══ EXCERPTED TEXT ══
19.149 Web page archives - interesting legal mess

From: Humanist Discussion Group (by way of Willard McCarty willard.mccarty_at_kcl.ac.uk>
Date: Sat, 16 Jul 2005 06:49:14 +0100

               Humanist Discussion Group, Vol. 19, No. 149.
       Centre for Computing in the Humanities, King's College London
                   www.kcl.ac.uk/humanities/cch/humanist/
                        www.princeton.edu/humanist/
                     Submit to: humanist_at_princeton.edu

         Date: Sat, 16 Jul 2005 06:43:02 +0100
         From: Simon Tanner <simon.tanner_at_KCL.AC.UK>
         Subject: Web page archives - interesting legal mess

Are internet archives covered by copyright law just like everything
else - seems we may find out the court's opinion in the US.

Best,
          Simon

>Date: Wed, 13 Jul 2005 22:19:28 -0700
>From: ryan griffis <grifray_at_YAHOO.COM>
>>Another Suit
>
>(link will probably break at the "?")
═══
══ EXCERPTED DATA ══
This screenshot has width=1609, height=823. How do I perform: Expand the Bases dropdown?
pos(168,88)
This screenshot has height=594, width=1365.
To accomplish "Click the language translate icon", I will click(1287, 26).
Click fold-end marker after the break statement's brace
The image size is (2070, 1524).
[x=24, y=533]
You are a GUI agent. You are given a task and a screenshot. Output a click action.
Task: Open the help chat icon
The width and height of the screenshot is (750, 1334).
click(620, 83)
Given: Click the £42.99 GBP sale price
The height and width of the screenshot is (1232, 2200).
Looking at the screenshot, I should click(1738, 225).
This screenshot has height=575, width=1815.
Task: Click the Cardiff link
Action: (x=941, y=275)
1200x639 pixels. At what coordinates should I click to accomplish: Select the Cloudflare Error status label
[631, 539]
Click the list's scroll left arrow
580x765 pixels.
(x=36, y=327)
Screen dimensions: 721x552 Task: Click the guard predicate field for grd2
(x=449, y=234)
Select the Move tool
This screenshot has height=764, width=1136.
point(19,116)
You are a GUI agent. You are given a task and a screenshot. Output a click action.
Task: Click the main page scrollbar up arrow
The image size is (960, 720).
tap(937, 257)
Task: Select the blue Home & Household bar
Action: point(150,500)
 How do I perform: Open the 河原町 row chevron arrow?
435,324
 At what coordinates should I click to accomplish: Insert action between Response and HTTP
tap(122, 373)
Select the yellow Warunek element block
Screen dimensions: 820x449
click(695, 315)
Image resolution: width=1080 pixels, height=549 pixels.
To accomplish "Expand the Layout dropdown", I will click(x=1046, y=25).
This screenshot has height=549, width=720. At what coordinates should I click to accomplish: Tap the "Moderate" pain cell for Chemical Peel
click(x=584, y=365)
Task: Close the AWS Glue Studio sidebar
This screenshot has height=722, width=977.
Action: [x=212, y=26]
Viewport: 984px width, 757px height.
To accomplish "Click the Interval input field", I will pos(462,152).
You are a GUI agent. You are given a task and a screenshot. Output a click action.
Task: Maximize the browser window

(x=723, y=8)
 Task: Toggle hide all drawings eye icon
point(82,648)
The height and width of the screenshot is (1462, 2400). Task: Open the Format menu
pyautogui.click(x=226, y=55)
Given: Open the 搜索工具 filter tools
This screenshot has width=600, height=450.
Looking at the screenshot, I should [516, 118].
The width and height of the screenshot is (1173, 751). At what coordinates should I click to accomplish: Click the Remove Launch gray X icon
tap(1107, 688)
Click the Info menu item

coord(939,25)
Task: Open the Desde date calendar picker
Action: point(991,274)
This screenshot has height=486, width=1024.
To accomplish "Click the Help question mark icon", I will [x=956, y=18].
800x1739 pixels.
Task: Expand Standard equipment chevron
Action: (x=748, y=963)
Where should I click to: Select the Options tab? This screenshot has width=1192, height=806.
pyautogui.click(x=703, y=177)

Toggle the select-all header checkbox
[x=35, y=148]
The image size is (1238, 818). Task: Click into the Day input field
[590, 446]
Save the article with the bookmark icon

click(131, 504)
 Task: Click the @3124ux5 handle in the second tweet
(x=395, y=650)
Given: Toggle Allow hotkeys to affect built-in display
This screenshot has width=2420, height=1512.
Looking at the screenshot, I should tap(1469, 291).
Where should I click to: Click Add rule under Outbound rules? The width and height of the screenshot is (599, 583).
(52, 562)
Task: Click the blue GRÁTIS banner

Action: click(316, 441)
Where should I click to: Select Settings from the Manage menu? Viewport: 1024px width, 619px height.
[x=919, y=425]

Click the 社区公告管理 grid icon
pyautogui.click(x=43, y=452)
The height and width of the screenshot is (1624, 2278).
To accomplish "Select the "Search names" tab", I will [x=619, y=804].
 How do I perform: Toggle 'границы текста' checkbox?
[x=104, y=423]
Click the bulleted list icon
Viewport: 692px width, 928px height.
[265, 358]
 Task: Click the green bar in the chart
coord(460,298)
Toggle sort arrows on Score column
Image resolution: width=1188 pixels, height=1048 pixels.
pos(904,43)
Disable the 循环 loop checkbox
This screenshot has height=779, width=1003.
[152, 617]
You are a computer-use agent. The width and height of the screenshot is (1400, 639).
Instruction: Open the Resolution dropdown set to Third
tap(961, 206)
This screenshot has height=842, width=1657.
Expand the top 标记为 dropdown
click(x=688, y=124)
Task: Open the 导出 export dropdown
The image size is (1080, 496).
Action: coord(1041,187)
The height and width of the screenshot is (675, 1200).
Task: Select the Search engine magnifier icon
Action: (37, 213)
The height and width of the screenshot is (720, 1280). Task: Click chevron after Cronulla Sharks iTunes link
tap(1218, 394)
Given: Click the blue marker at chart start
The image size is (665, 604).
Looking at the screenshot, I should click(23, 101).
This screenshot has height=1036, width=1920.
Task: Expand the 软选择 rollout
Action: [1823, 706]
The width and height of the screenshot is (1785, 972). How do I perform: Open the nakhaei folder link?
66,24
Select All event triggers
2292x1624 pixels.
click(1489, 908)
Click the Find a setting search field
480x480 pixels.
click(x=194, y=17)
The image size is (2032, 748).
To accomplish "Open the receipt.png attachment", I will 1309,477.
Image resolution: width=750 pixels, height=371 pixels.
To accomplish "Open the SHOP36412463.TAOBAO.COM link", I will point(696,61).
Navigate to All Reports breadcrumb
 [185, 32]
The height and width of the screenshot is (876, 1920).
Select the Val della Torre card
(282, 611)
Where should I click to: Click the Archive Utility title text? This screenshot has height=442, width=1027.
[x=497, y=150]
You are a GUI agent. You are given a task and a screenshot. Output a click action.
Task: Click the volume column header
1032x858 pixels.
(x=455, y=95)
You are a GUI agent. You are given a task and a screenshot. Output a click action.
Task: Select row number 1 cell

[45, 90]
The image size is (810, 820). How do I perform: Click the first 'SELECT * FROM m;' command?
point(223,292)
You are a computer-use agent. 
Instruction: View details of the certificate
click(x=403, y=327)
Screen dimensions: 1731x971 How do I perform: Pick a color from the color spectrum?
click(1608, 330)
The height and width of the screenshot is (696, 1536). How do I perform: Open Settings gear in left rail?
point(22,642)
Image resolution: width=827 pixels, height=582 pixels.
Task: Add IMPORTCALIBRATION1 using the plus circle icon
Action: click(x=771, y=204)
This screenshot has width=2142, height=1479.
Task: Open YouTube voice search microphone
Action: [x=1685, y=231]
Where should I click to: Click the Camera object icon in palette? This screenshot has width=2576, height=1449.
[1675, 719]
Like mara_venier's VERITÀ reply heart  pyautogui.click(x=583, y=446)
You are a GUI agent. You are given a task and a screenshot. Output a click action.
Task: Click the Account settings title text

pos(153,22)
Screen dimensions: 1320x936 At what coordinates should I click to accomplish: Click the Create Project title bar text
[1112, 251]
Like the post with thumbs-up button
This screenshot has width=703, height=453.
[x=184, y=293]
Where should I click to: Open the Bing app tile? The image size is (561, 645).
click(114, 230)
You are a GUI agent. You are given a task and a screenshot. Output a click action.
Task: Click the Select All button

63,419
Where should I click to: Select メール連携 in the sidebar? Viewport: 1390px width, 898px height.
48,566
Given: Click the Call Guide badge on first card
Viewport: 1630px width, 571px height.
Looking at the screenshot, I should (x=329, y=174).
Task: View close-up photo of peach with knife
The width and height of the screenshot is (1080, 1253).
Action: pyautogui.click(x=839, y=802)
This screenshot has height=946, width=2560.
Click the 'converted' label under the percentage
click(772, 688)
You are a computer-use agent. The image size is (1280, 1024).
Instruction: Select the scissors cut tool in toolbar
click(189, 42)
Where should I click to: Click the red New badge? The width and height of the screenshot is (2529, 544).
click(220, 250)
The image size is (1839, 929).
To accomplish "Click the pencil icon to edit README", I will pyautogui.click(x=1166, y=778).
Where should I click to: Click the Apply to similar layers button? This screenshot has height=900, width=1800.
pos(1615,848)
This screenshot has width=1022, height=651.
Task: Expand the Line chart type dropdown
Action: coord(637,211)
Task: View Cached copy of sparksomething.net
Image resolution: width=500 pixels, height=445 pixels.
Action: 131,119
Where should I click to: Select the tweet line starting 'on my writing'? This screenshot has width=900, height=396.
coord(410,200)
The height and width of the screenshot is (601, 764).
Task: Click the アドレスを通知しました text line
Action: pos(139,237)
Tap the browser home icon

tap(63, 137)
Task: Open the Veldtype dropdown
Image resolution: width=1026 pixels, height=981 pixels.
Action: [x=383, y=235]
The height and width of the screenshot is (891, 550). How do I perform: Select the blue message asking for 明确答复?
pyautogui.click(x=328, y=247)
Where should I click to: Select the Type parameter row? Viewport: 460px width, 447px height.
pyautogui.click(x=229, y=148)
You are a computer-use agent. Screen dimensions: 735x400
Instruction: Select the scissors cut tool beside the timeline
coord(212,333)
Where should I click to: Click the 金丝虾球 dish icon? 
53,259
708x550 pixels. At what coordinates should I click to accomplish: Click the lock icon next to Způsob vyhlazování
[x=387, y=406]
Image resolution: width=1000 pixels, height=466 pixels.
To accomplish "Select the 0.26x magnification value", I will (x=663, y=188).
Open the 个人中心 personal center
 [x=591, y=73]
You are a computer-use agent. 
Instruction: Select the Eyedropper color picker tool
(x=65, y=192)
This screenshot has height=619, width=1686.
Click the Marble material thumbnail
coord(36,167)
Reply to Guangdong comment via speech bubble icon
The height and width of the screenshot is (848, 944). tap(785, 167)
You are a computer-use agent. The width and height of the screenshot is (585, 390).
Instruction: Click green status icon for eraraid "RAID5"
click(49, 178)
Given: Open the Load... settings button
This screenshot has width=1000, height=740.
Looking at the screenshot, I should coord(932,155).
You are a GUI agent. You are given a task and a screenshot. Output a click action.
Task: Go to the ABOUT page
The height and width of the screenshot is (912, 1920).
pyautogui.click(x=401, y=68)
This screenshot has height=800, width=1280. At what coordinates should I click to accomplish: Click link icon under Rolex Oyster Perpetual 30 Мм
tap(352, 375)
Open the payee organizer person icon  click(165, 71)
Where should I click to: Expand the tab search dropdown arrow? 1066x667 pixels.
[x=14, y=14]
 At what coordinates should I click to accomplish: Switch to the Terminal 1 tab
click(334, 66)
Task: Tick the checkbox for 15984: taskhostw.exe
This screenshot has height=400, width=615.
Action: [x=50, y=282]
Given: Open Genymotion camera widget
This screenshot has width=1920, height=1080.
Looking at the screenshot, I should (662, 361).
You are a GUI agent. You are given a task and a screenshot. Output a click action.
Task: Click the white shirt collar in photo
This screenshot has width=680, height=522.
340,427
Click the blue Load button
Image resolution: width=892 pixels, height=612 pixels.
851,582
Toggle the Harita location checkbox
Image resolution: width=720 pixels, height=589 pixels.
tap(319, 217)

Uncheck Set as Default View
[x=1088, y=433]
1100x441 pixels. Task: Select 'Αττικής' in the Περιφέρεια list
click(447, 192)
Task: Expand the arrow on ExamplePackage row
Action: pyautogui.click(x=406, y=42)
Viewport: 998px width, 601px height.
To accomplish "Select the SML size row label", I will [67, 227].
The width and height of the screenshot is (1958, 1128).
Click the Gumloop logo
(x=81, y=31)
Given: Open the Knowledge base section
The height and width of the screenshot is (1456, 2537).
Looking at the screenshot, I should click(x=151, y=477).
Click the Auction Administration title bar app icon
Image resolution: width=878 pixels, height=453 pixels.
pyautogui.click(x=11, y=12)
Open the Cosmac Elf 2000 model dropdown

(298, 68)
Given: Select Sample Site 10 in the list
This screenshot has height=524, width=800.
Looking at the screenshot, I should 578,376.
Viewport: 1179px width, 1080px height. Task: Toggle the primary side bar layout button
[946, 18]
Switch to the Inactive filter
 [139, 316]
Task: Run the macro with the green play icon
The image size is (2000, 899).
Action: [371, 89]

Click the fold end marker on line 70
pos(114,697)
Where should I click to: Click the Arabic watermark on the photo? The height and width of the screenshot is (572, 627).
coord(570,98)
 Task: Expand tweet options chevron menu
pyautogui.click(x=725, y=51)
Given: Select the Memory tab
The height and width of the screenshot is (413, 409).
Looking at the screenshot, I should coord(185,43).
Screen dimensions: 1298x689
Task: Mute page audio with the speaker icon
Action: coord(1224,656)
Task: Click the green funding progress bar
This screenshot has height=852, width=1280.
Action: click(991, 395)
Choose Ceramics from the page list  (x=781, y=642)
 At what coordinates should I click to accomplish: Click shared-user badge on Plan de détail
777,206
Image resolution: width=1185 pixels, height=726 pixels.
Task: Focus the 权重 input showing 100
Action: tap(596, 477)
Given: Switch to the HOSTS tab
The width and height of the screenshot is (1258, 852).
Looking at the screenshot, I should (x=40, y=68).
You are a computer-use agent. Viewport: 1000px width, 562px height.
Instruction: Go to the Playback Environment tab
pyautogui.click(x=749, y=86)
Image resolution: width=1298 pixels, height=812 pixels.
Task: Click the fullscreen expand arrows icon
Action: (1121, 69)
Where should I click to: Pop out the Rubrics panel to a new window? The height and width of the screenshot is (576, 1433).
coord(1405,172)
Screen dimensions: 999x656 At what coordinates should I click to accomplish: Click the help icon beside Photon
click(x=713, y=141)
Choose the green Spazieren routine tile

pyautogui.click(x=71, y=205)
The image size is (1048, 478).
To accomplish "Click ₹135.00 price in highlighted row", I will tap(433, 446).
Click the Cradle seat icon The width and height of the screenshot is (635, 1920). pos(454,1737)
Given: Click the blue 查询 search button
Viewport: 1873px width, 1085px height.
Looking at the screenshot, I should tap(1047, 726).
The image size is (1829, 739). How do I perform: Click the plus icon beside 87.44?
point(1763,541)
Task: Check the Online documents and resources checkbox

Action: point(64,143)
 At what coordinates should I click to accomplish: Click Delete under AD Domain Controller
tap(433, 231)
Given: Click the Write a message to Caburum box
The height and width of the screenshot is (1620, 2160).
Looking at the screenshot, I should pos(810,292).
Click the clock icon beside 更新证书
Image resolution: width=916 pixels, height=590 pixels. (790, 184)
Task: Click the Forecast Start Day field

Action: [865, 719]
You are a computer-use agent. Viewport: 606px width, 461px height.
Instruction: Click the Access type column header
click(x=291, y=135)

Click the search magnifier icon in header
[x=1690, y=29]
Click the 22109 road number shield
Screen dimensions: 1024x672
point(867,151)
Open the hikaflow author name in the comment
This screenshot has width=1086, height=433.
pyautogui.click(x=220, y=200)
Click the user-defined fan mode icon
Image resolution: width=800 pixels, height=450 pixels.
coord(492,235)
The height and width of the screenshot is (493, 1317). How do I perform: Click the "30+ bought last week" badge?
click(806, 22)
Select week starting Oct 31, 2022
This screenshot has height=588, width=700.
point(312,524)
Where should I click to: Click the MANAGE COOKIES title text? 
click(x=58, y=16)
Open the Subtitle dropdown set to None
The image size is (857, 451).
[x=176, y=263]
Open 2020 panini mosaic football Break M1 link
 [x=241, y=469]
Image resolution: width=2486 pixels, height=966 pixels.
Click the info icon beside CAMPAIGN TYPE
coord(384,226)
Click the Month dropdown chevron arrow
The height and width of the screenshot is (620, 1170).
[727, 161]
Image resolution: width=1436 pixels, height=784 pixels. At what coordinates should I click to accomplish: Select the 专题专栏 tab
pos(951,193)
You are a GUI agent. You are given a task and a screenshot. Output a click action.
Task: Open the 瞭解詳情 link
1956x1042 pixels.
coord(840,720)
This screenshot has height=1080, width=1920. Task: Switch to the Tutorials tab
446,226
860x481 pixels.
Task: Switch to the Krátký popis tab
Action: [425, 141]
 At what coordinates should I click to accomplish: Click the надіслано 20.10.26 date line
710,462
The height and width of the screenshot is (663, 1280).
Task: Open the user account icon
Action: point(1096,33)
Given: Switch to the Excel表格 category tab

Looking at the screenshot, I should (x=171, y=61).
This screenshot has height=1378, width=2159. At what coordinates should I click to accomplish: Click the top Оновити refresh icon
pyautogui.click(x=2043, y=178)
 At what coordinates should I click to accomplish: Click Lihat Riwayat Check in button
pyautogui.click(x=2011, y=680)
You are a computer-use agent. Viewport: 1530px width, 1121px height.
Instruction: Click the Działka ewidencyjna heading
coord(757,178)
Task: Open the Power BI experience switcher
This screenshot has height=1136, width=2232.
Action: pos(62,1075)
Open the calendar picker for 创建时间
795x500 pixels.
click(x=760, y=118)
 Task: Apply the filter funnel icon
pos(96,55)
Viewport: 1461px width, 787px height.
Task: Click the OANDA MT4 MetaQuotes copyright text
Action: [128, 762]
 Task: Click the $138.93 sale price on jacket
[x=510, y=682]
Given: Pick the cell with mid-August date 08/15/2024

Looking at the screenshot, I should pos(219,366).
═══
**ACTIONS TO TAKE**
1 – Reproduce the Humanist message on web page archives word for word, from "Date: Sat, 16 Jul 2005 06:43:02" to "opinion in the US.", inclusive.
2 – Continue the Humanist message on web page archives from the point where it stops.

**SOLVED TASKS**
1 –
Date: Sat, 16 Jul 2005 06:43:02 +0100
         From: Simon Tanner <simon.tanner_at_KCL.AC.UK>
         Subject: Web page archives - interesting legal mess

Are internet archives covered by copyright law just like everything
else - seems we may find out the court's opinion in the US.

2 –
>http://www.nytimes.com/2005/07/13/technology/13suit.html?
>ei=5088&en=377b4b470d4593e0&ex=1278907200&adxnnl=6&partner=rssnyt&emc=rs
>s&adxnnlx=1121290900-rouEQzAGo8GqbZlwwjPI6A
>
>Keeper of Expired Web Pages Is Sued Because Archive Was Used in Another
>Suit
>
>By TOM ZELLER Jr.
>Published: July 13, 2005
>
>The Internet Archive was created in 1996 as the institutional memory of
>the online world, storing snapshots of ever-changing Web sites and
>collecting other multimedia artifacts. Now the nonprofit archive is on
>the defensive in a legal case that represents a strange turn in the
>debate over copyrights in the digital age.
>
>Beyond its utility for Internet historians, the Web page database,
>searchable with a form called the Wayback Machine, is also routinely
>used by intellectual property lawyers to help learn, for example, when
>and how a trademark might have been historically used or violated.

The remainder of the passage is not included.